Looking at the chart, you see something of a gap between consumer sentiment and stock prices, which is troubling. But today’s figures suggest consumer confidence has moved back up, to a nine-month high, which should provide some support.
This matters, because even as confidence continues to grow, earnings growth is deteriorating. Despite good news from some fairly high-profile companies, the overall tenor is downbeat. Here are some of the details as reported by FactSet, as of the end of last week:
- The percentage of companies beating estimates is below recent averages.
- Earnings actually declined for the quarter so far, for the first time since the third quarter of 2012.
- 60 percent of companies that have issued guidance for the second quarter have been negative.
- Revenue growth is now below what was expected at the end of March.

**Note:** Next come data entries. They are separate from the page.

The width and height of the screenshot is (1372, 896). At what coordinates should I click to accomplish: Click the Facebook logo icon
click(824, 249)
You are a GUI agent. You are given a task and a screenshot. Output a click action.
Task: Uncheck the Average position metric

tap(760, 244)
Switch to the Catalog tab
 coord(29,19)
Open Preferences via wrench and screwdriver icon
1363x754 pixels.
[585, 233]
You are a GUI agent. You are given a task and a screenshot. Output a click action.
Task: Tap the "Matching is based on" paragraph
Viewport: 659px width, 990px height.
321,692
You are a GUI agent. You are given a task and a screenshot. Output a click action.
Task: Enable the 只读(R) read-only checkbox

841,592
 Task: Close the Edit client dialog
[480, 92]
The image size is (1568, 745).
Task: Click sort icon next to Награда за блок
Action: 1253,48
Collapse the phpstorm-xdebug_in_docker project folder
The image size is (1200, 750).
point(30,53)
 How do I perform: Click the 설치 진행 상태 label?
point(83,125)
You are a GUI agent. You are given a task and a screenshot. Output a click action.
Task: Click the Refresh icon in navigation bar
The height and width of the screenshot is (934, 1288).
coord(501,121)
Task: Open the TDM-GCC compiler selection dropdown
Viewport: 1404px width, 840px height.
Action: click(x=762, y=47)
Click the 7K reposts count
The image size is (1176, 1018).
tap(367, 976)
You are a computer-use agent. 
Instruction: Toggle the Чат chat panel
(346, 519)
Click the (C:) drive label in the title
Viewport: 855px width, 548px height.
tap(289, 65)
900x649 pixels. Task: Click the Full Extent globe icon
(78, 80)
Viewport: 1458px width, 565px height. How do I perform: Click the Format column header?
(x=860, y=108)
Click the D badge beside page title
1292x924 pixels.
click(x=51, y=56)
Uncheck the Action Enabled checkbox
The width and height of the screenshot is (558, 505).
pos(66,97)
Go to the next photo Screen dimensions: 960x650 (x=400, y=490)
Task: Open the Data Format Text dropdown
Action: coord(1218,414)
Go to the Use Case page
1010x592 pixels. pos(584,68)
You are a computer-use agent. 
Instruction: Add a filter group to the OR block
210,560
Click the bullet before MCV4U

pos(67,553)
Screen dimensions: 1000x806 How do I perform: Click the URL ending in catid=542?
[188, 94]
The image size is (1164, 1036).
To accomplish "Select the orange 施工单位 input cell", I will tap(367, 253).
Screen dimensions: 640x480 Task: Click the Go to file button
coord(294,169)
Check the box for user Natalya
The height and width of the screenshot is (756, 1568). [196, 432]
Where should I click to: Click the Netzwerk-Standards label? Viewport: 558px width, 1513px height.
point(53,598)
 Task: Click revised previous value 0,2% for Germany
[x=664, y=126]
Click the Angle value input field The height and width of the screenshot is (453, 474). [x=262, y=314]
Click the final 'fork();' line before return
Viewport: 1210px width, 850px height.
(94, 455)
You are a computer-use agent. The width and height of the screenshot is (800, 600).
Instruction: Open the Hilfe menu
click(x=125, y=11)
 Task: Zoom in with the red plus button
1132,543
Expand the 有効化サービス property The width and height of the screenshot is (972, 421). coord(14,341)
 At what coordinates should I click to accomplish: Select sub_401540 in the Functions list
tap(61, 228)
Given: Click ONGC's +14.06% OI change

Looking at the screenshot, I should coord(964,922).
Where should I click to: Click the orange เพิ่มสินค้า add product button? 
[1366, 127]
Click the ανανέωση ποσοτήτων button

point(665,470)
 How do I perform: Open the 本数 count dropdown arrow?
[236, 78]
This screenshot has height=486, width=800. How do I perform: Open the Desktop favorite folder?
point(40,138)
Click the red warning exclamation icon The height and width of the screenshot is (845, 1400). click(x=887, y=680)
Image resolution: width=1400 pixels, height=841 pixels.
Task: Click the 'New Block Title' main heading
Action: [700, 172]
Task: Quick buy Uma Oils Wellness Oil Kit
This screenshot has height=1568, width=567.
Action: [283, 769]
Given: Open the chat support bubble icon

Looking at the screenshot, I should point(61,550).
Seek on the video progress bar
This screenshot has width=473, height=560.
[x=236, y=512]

You can, justifiably, blame much of this on the weather, and that is what companies are doing. Expectations for future earnings growth remain high, at double digits in the second half of the year, suggesting that investors are buying the weather story.
These numbers should change in the next week or so; the results of the 161 companies that have reported this week may make a positive difference. Even if they don’t, rising confidence—and the apparent belief that the weather is to blame for much of the current earnings weakness—may limit any damage.
At the same time, the high level of future expectations against the current growth level suggests that risk levels will remain relatively high for the rest of the year. It’s hard to see what the catalyst might be to push earnings growth up to the expected levels, and investors should be cautious in pricing the market against that expected growth.